L’œuvre, peinte dans les années 40, se rattache au mouvement figuratif né à l’aube de la seconde guerre mondiale en France dit » La jeune peinture », qui traduit la réalité avec un dessin fort et âpre.
Médard Maertens est un peintre, dessinateur et graphiste belge, né le 17 août 1875 à Kooskamp et décédé le 7 juin 1946 à Bruxelles.
Il se forme aux Académies de Tielt, Roulers et Anvers.
Il a d’abord travaillé un temps comme peintre décorateur.

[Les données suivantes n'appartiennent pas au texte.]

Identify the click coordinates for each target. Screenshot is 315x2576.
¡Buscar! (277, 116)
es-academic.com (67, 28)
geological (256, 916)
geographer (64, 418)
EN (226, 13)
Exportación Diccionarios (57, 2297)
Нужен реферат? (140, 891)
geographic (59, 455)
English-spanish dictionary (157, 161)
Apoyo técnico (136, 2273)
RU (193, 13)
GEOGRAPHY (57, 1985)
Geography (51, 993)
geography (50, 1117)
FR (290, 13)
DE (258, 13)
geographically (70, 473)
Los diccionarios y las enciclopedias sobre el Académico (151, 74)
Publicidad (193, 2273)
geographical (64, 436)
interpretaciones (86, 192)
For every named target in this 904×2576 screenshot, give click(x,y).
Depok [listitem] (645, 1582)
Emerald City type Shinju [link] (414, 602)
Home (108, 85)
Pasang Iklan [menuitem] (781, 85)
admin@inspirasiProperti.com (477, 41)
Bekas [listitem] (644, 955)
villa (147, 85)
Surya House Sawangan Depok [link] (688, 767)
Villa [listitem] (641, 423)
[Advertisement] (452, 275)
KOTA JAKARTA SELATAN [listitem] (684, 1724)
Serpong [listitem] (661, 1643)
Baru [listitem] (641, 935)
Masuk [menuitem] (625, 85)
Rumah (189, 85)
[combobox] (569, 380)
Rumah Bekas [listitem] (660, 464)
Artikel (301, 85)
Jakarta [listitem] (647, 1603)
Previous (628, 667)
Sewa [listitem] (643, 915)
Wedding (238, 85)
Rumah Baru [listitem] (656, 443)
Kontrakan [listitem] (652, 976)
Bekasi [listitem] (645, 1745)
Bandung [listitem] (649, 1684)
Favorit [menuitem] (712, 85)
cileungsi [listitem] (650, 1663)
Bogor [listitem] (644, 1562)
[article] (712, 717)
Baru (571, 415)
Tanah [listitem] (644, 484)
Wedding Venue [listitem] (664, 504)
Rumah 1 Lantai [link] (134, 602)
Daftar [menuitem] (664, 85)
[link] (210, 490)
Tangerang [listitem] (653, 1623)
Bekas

Après un séjour à Ostende, il s’installe à SintLambrechtsWoluwe vers 1900, où il se lie d’amitié avec les fauvistes brabançons.
Lors d’un séjour à Paris, il rencontre Marthe Guillain, qui deviendra sa femme et s’installent près de Paris jusqu’en 1931.
Il passe du luminisme à un fauvisme assez lourd avec des figures fortement soulignées et une palette de couleurs plutôt sombre.
Le cubisme a également laissé de nombreuses traces dans son œuvre.
Il rencontre de grands noms du monde de l’art de l’époque
Son atelier de NogentsurMarne est devenu un point de rencontre des artistes belges en France.
Huile sur panneau, en parfait état, signée « Médard Maertens. » en bas à gauche. Au dos un numéro « 410 » d’exposition ou d’inventaire.
Dimension : 37,5 x 46cm hors cadre et 44,5 x 53cm avec son cadre en bois naturel.